Brower hardly heard him; he was listening for Jane, who was now doubling the newel-post just within, and whose quavering undertone broke at the turn as she chanted once more her phrase of hope and reassurance. Brower heard her intonation, and wondered over its meaning; but he would have found no meaning in the words themselves, even if they had been distinctly audible, for he knew no French.

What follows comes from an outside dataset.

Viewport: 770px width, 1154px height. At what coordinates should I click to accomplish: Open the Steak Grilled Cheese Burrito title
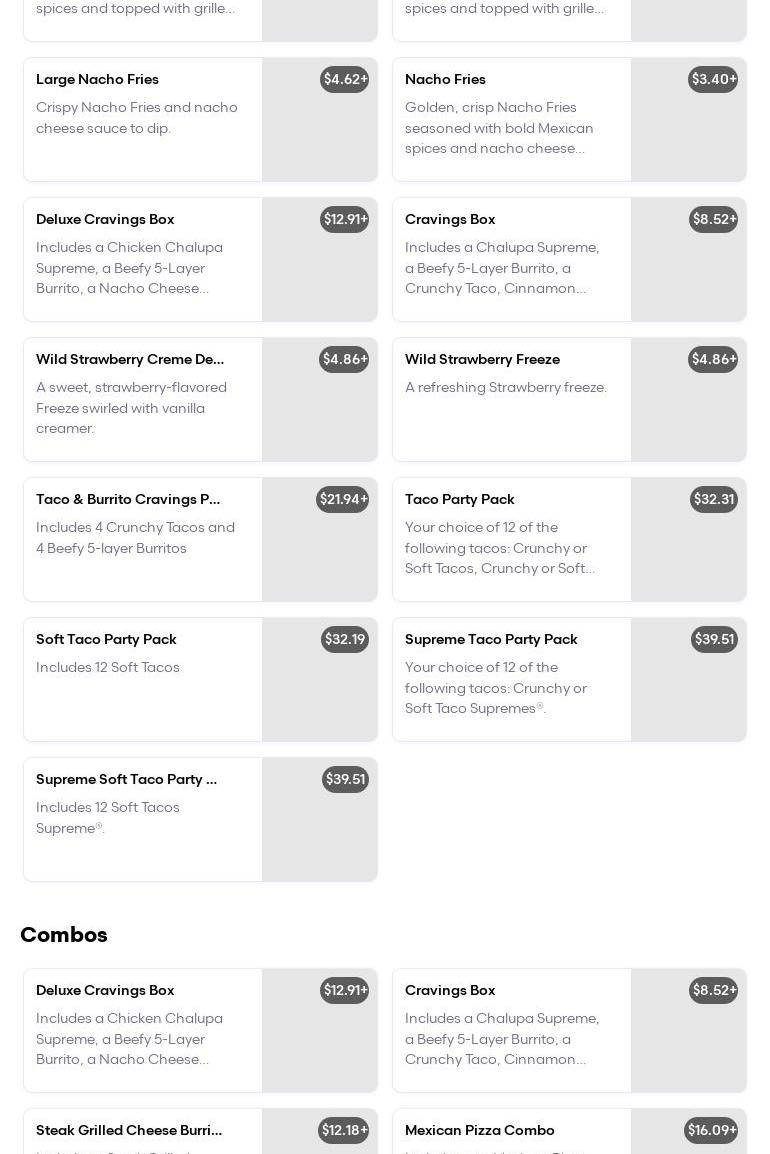pyautogui.click(x=129, y=1130)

Jane crooned the same brief snatch of melody many a time as the preparations for her sister's wedding moved along—particularly during those hours when she sat in her own room and directed the invitations. It was the only bed-chamber which she remembered ever to have occupied—the same furniture, the same fireplace, the same outlook, the same familiar curtains, gas-jets, door-knobs that had been known to her tomboy childhood, to her formidably plain girlhood, to her ambitious and philanthropic spinsterhood. The very air of it seemed thick with her varying hopes and plans and dreams and projects and ideals. In this retired bower she had slept for her whole life, and no fairy prince had ever penetrated to it to awaken her. One had come for Alice and one for Rosy, but never a—"Toujours fidèle!" moaned Jane, in her deepest contralto, and fell to work with renewed zeal upon her envelopes.
There were hundreds and hundreds of them. Rosy had imagined a function of the first magnitude, and it was not to dwindle for mere lack of material. She had determined upon a ceremony in church and a large reception at the house, with everything in the way of music, flowers, functionaries, and supernumeraries that the most approved forms could incorporate. She stood out for a bishop, a surpliced choir, a wedding-breakfast after the English manner—in short, for the utmost attainable in the way of spendor, thoroughness, and distinction. The preparations moved on with a swirl and a sweep, and involved the whole household to the exclusion of all else.
"But, for Heaven's sake," demanded Jane, "how are you going to get all these people into the house?" She had already disposed of Paston's short list, and had even found a certain pleasure in the quaint and complicated addresses that abounded throughout it. But the other list, compiled by Rosy and her mother, seemed to pass all bounds; not her mother's part, which was limited to certain old-time friends and connections, but Rosy's own, which dealt with "society" almost in its entirety. Jane appreciated now, for the first time, the comprehensive thoroughness of Rosy's year of social endeavor.
"Here, let me have it," said Rosy, brusquely snatching the list from Jane. She fixed her eye upon the part of it that was written in her mother's cramped and antiquated hand. "Who are these Browns?"
"Why, don't you remember the Browns? They were old neighbors of ours; pa used to think everything of them. They sent Alice a beautiful present."
"Never heard of them in my life," declared Rosy. "They needn't come; they can just have announcement-cards. Who are the Grahams?—here's four of them."
"Why," faltered Jane, "they used to have the pew right behind us in the old church. Ma and Mrs. Graham had a booth together at the Sanitary Fair."
"The pew behind, eh? I haven't the slightest recollection of them." She marked the name off altogether.
She made a thorough revision of her mother's list. Then she turned to her own. "Now, these people—I know all of them, and am indebted to them, and expect to have relations with them after I come back. They've all got to stay on."